#### SOURCE DOCUMENT ####
Dear Utility Manager

       You have the following question: Where a certain sewer line was run on private property
70 or so years ago, but the easement for the line was never recorded, does the city have an
easement for the line? Under the facts related to me, there is no evidence of a formal
easement, and the property has been sold at least once following the installation of the sewer
line.

        Easements in Tennessee are created several ways: express grant, reservation or
exception; implication; prescription; estoppel; and eminent domain. [See Townsend, Mahlon L.,
“Comments: Easements in Tennessee,” 25 Tennessee Law Review 219 (1956)] Given the time
that has passed since the installation of the line, the city probably has a prescriptive easement,
but the “final answer” depends upon the facts. I will outline the law governing prescriptive
easements, from which hopefully you will be able to determine whether you have such an
easement.

       An easement by prescription arises whenever a person uses another person‟s land
without permission for 20 years. [See Town of Benton v. People‟s Bank, 904 S.W.2d 598 (Tenn.
####
WHAT YOU WILL DO:
1. Answer these questions from the letter on sewer easements, one line each:
(a) About how long ago was the sewer line run on private property?
(b) For how many years must someone use another person's land without permission for an easement by prescription to arise?
(c) In which journal did the cited comment on easements in Tennessee appear?
2. Using the letter on sewer easements, decide whether each statement agrees with it. Answer yes or no, and quote the words that decide it.
(a) The easement for the sewer line was recorded.
(b) Eminent domain is one way easements are created in Tennessee.
(c) The property has not changed hands since the sewer line went in.
3. Carry on the letter on sewer easements from the point where it stops.
The material after this point is not needed here.
#### SOURCE DATA ####
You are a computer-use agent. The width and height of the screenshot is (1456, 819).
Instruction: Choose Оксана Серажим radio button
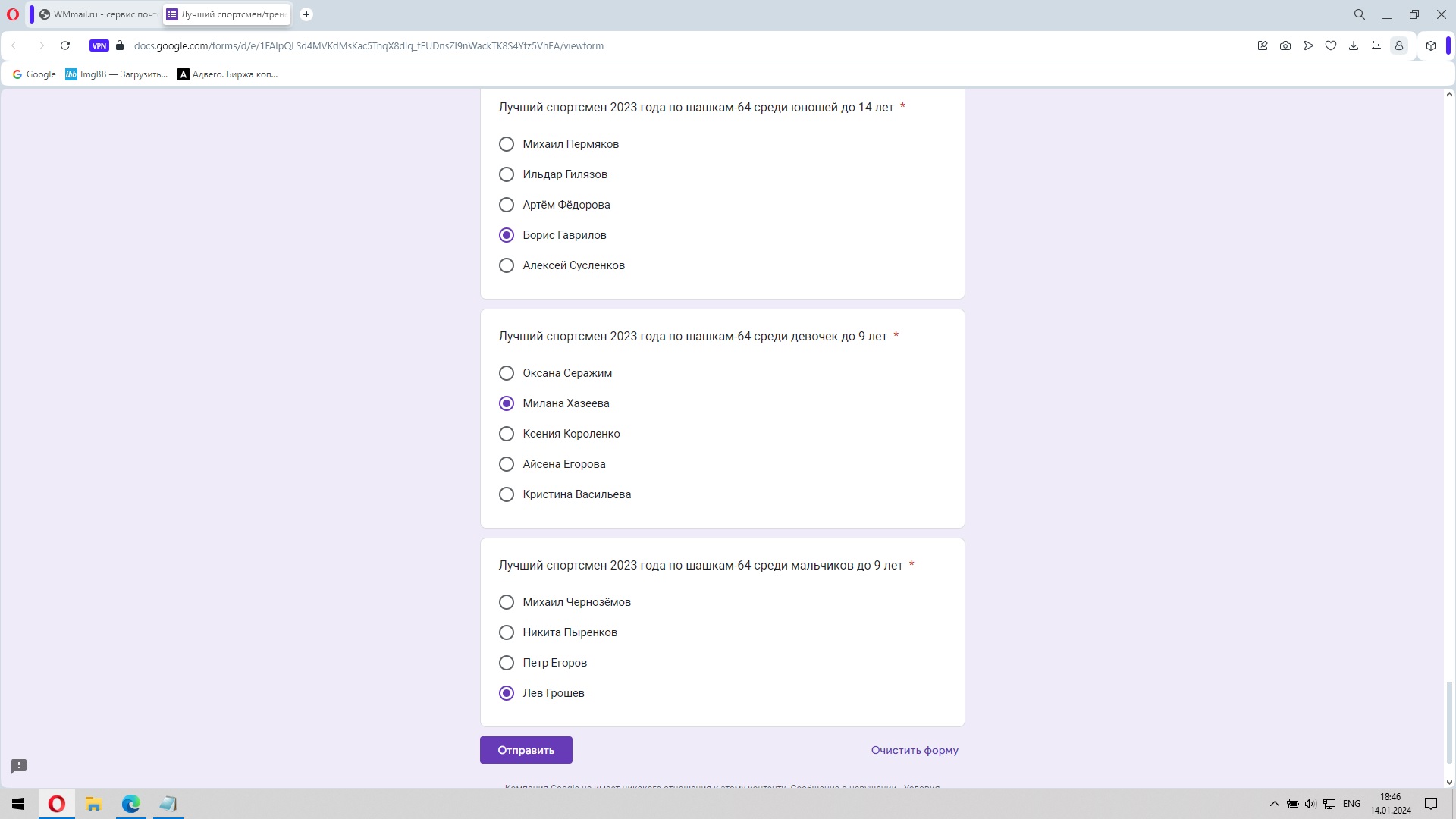pos(507,373)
####
RESPONSES FOR EACH TASK:
1.
(a) 70 or so years ago.
(b) 20 years.
(c) Tennessee Law Review.

2.
(a) No: "the easement for the line was never recorded."
(b) Yes: "estoppel; and eminent domain."
(c) No: "the property has been sold at least once following the installation of the sewer line."

3.
Ct. App. 1995); Bradley v. McCleod, 894 S.W.2d 929 (Tenn. Ct. App. 1998)]. However, the
owner of the property must acquiesce in the use of the land. The owner‟s acquiescence is not
the same as his permission; rather, it is his failure to stop or interfere with the use of the land.
Governments can acquire easements by prescription from private parties.

        I am not clear about the circumstances under which the city installed the sewer line 70 or
so years ago. In any case, there is no record of an express grant of an easement, and no
recorded easement. It appears to be the law in Tennessee that an unrecorded easement is not
effective against a purchaser of property who otherwise has no notice of the easement. It is said
in W.W. Whorley v. State, 75 Tenn. 382 (1881), that:

                The spirit of our registration laws require the registration or actual
                notice of all such instruments in order to give them effect as to
                third persons, and there is every reason for the application of the
                laws on this subject to the conveyance of a right of way. A bona
                fide purchaser without notice expects to acquire the absolute
                property in and dominion over the lands purchased, A claim in a
                third party to a right of way over the land is inconsistent therewith,
                and if the claim rests upon a grant or deed, it should either be
                registered or the subsequent purchaser should have notice of it. It
                might of course be different if the right was established by long use
                or prescription, or there were circumstances creating estoppel...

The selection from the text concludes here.